4.2. Comparison Studies

(1) Simulation Comparison experiment of the proposed method and the traditional control method under 30% model uncertainty and ocean current disturbance
To verify the control effect of the controller designed in this paper, the proposed method and the traditional method were compared under the conditions of no fault in sensors and thrusters. The simulation result of the method in this paper is shown in Figure 4. The simulation result of the traditional method is shown in Figure 6.
The results in Figure 4 and Figure 6 reveal that, in the absence of sensor and thruster faults, the proposed and traditional methods were subjected to simulation and comparison within the condition of AUV ocean current disturbance, model uncertainty and sensor noise.
The results show that the convergence time is 6.5 s in the proposed method when the position error is less than 0.01 in 6 DOF, while the convergence time is 14.72 s in the traditional method.
Table 2, where MATE denotes the mean of the absolute tracking error, shows the proposed method and traditional method. It confirms that the proposed method achieves higher tracking accuracies when the system reaches a steady state. Also, the proposed method has shorter convergence times and lower chattering.
(2) Simulation comparison experiment of the proposed method and the traditional control method under the sensor and thruster faults
To verify the effectiveness of the fault-tolerant sliding mode control method based on the adaptive reaching law proposed in this paper, when an abrupt invalidation fault occurred in the DVL measuring longitudinal velocity, a slow bias fault occurred in the IMU measuring the yaw angle velocity, and Th1 failed abruptly by 75%; the simulation is carried out based on the traditional method in reference [18]. The simulation result is shown in Figure 7.
It can be observed in Figure 5 and Figure 7 that when the concurrent faults occurred, the fault-tolerant controller designed in this paper and the traditional fault-tolerant controller were simulated and compared.
The simulation results show that the tracking errors of the method in this paper converge in about 6.5 s, while the tracking errors of the traditional method converge in 14.64 s.

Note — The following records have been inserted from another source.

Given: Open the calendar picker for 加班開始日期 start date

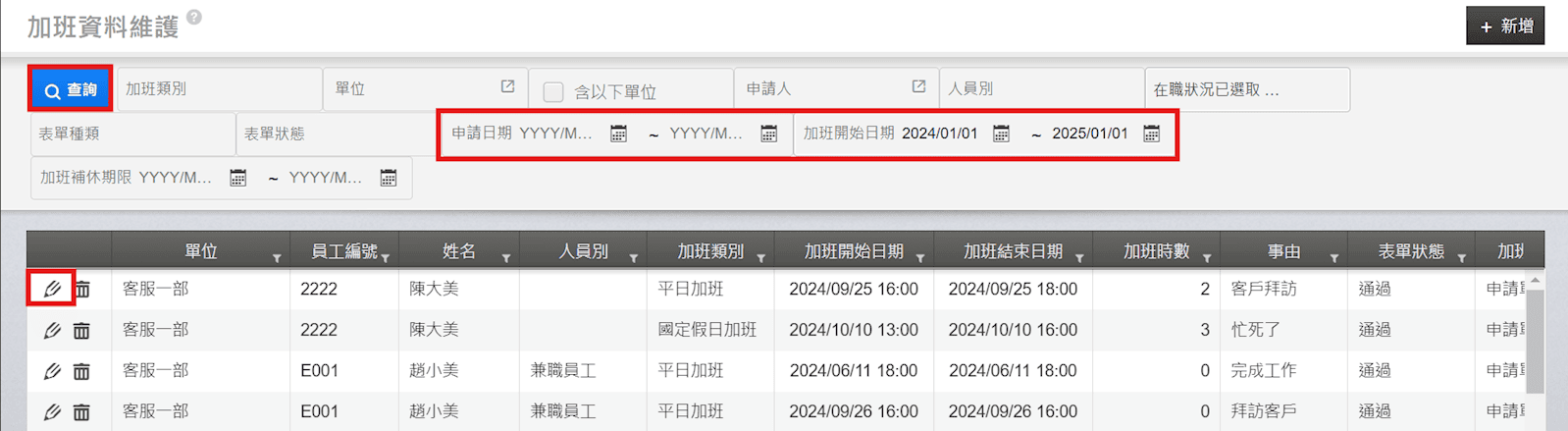Looking at the screenshot, I should coord(1001,134).
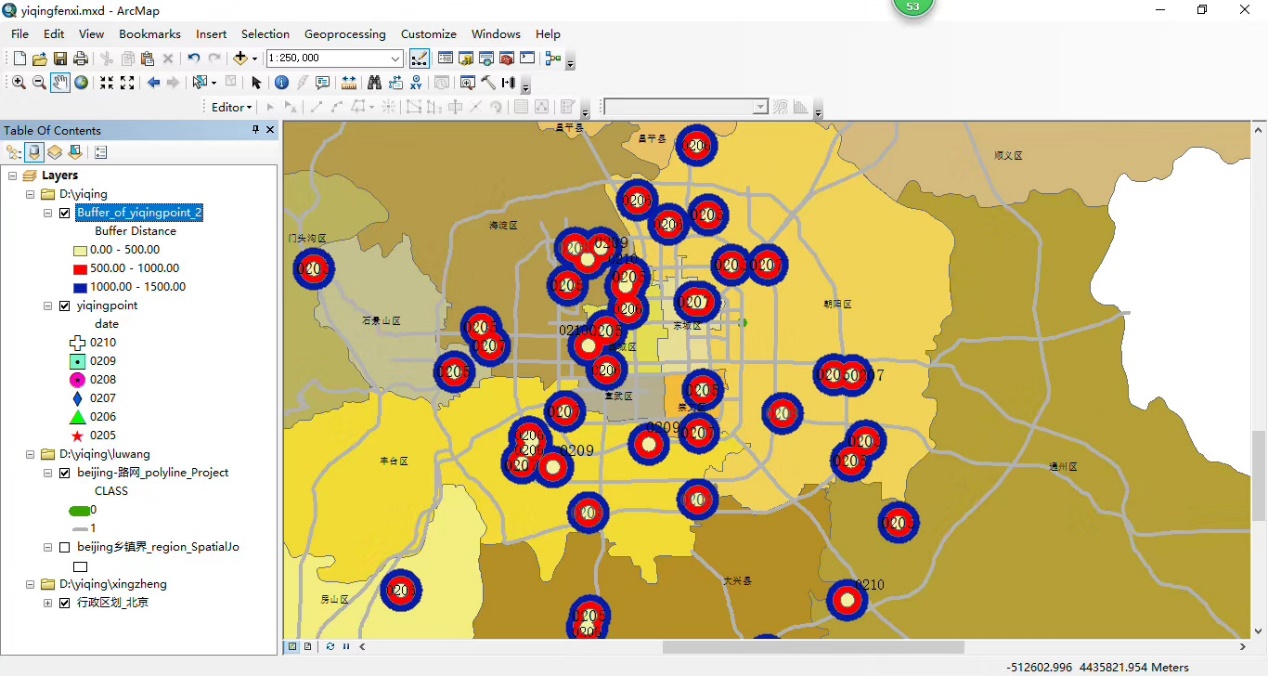The height and width of the screenshot is (676, 1268).
Task: Expand the 行政区划_北京 layer
Action: 48,604

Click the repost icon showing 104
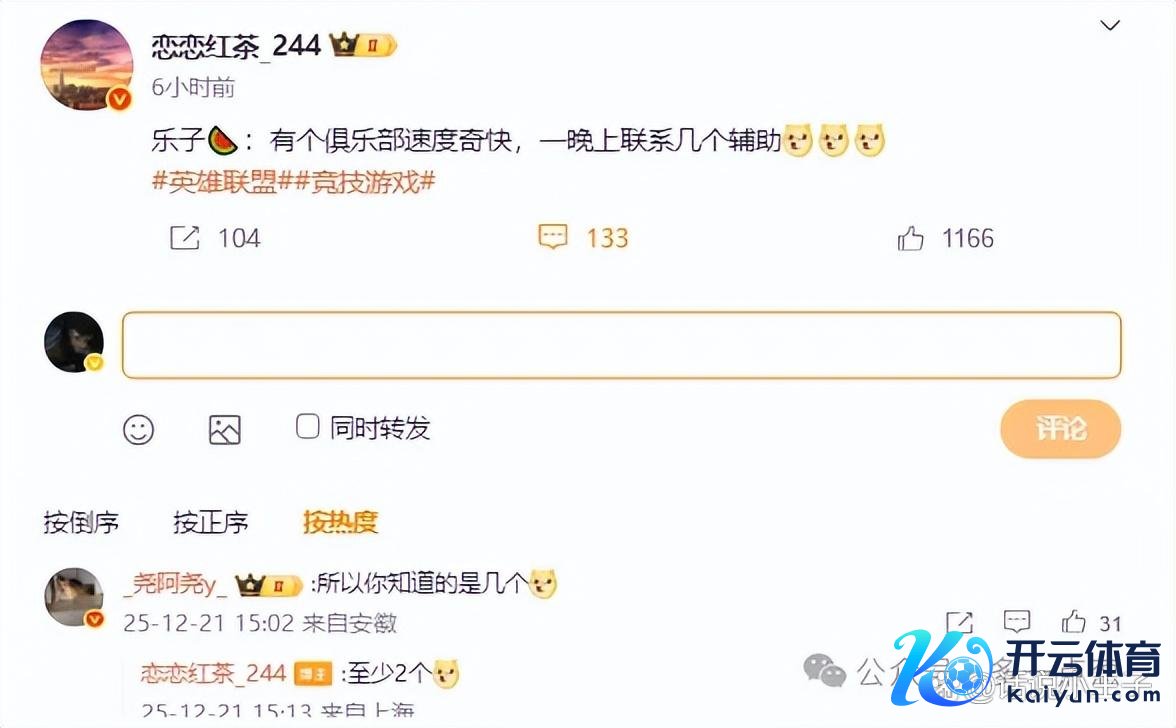coord(184,238)
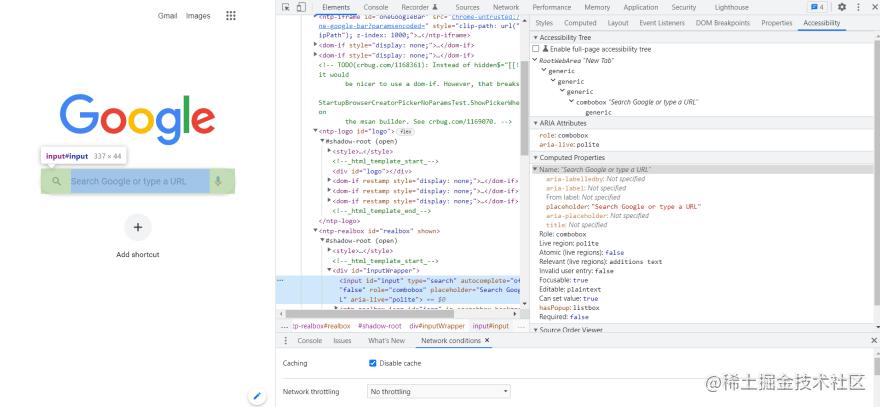This screenshot has width=880, height=407.
Task: Open DevTools settings gear
Action: (x=842, y=7)
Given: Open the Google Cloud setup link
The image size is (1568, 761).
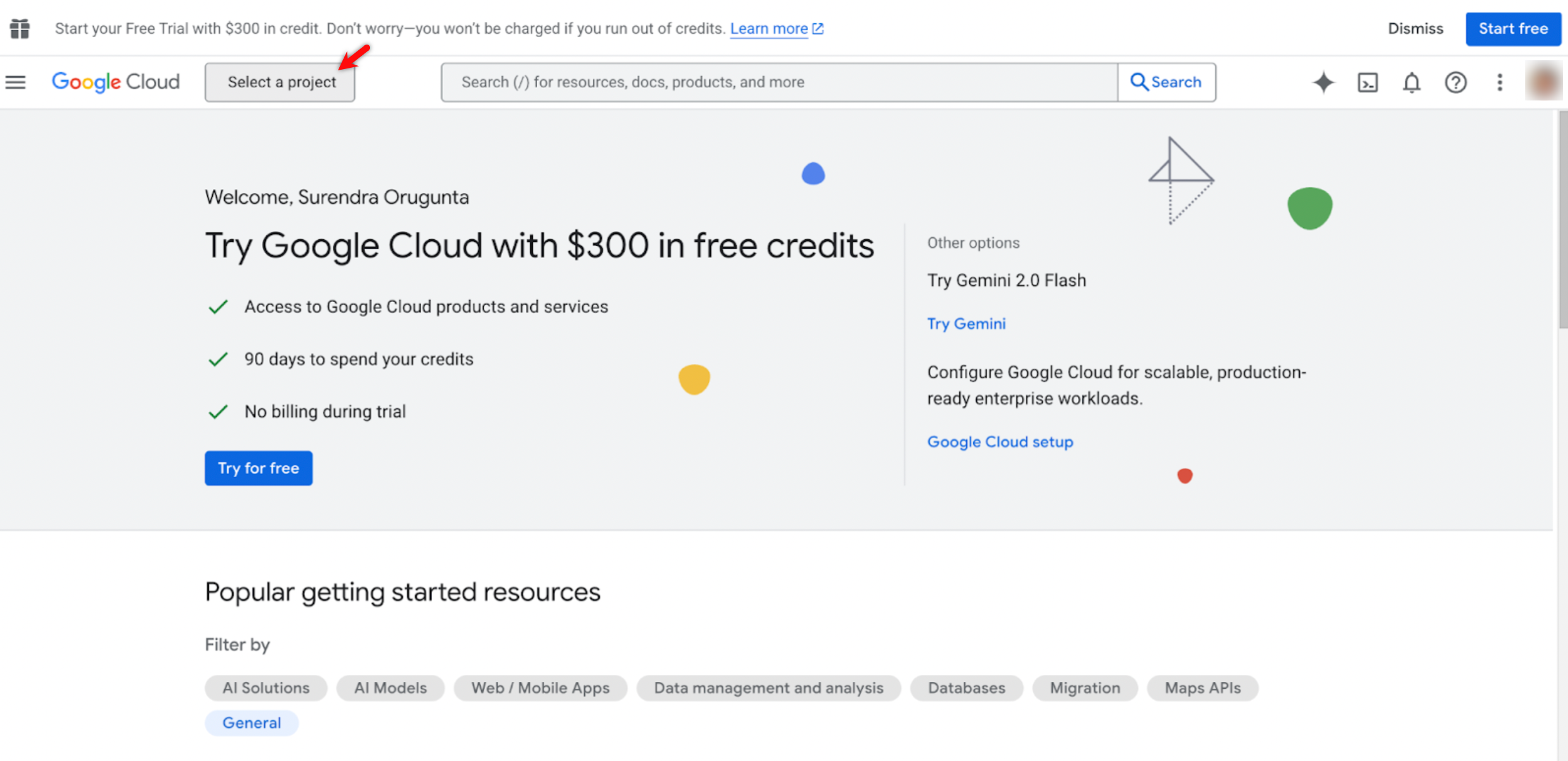Looking at the screenshot, I should point(999,441).
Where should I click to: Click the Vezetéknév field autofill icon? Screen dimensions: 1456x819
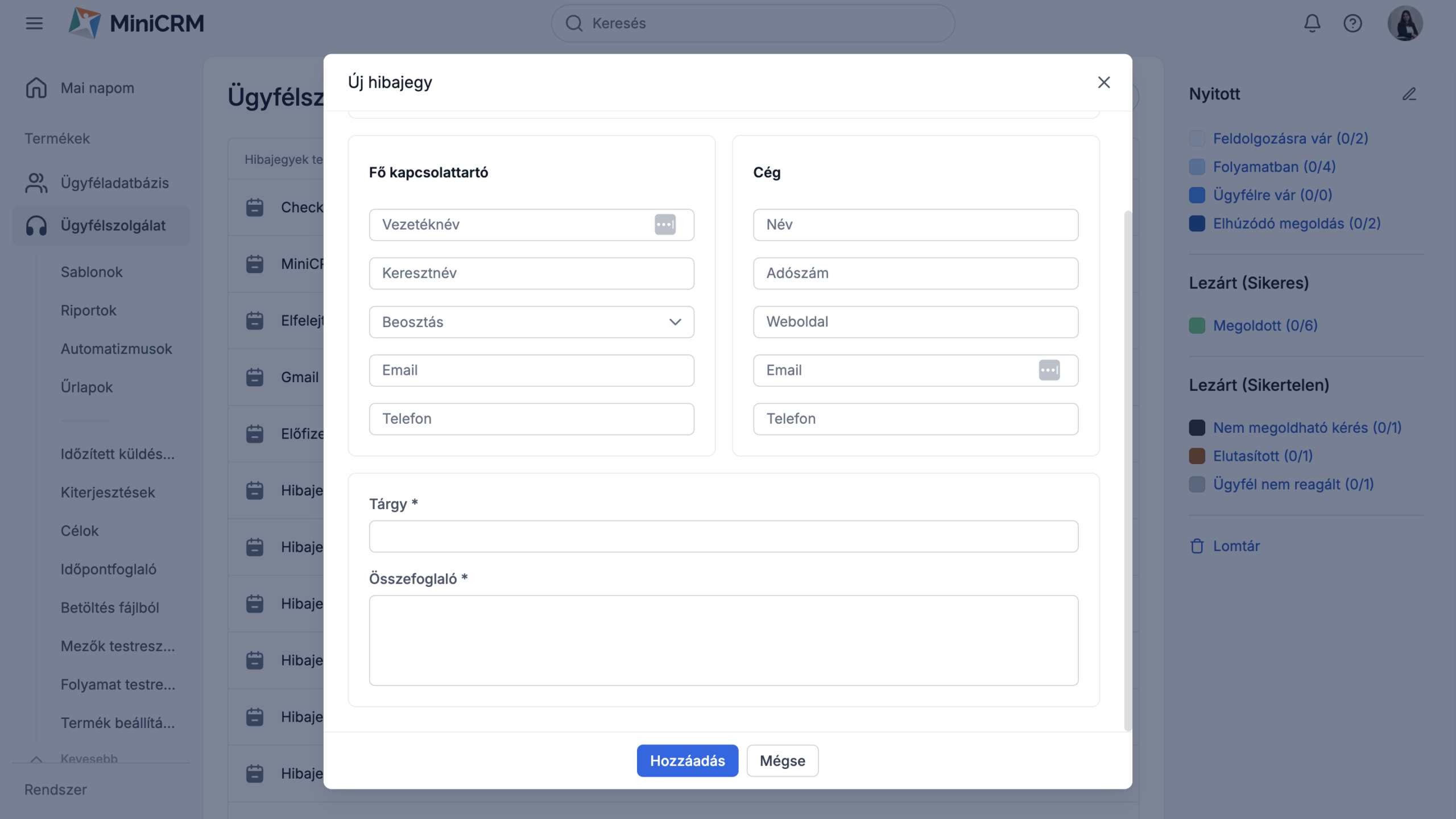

Compared with the traditional method, the mean absolute tracking errors of the method in this paper are slightly smaller than the traditional method, which are 0.007403, 0.005158, 0.008662, 0.002522, 0.002288, and 0.011250.
For the convenience of describing the control effects of the controllers designed using the method discussed in this paper and the traditional method, this paper compares them from the perspectives of average tracking errors and average tracking variances. The comparison results are shown in Table 2.
In summary, this section has given results for the two different conditions under the proposed method and the traditional method. Simulation results show that the proposed method has a relatively better control effect. Compared with the fault-tolerant controller designed via the traditional method, it is superior to the fault-tolerant controller designed via the traditional method with respect to mean absolute tracking error, convergence time and control consumption.

5. Conclusions

An adaptive fault-tolerant control method independent of fault diagnosis results and observers was studied under the conditions of AUV ocean current disturbance, model uncertainty, sensor noise and sensor and thruster faults. The sensor’s signal is filtered through wavelet denoising to reduce sensor noise. The fault-tolerant controller is designed by the residuals between the position information and denoised sensor information, and it is based on the nonsingular terminal sliding mode control method. The sliding mode manifold design incorporates the concept of backstepping. To address the influence of model uncertainty, external disturbance, sensor faults and thruster faults, an adaptive control method is adopted to compensate for the influence of uncertainty, disturbance and faults. To solve the chattering problem of the sliding mode control, a hyperbolic tangent function based on the weight factor is used instead of the traditional sign function in this paper. Simulation results show that the adaptive AUV fault-tolerant control method can effectively compensate for the influence of faults and has a good control effect. Compared with the traditional fault-tolerant control method, the proposed method can effectively improve the convergence speed of tracking errors.

6. Future Directions

Looking ahead, several promising research directions emerge from our work, which could further advance the field. We propose the following areas for future investigation:
  • Our work is focused on the method of sliding mode fault controllers in order to compensate for sensor and thruster faults. We will think about the practical relationship between thruster output and sensor frequency.
  • This paper concentrates on the method of sliding mode control with an adaptive reaching law; we attained shorter convergence times. In subsequent research studies, we will reduce chattering under the condition of shorter convergence times.

Author Contributions

Conceptualization, Y.W.; methodology, J.L.; software, X.L. and Z.C.; validation, H.L. and J.L.; formal analysis, Z.C.; investigation, H.L.; resources, X.L.; data curation, J.L.; writing—original draft preparation, J.L.; writing—review and editing, Y.W.; visualization, J.L.; supervision, Y.W.; project administration, Y.W. and X.L.; funding acquisition, Y.W. and X.L. All authors have read and agreed to the published version of the manuscript.

Funding

This research was funded by the Science and Technology on Underwater Vehicle Technology Laboratory (JCKYS2021SXJQR-03), the National Natural Science Foundation of China (grant no.51839004 and 52201357).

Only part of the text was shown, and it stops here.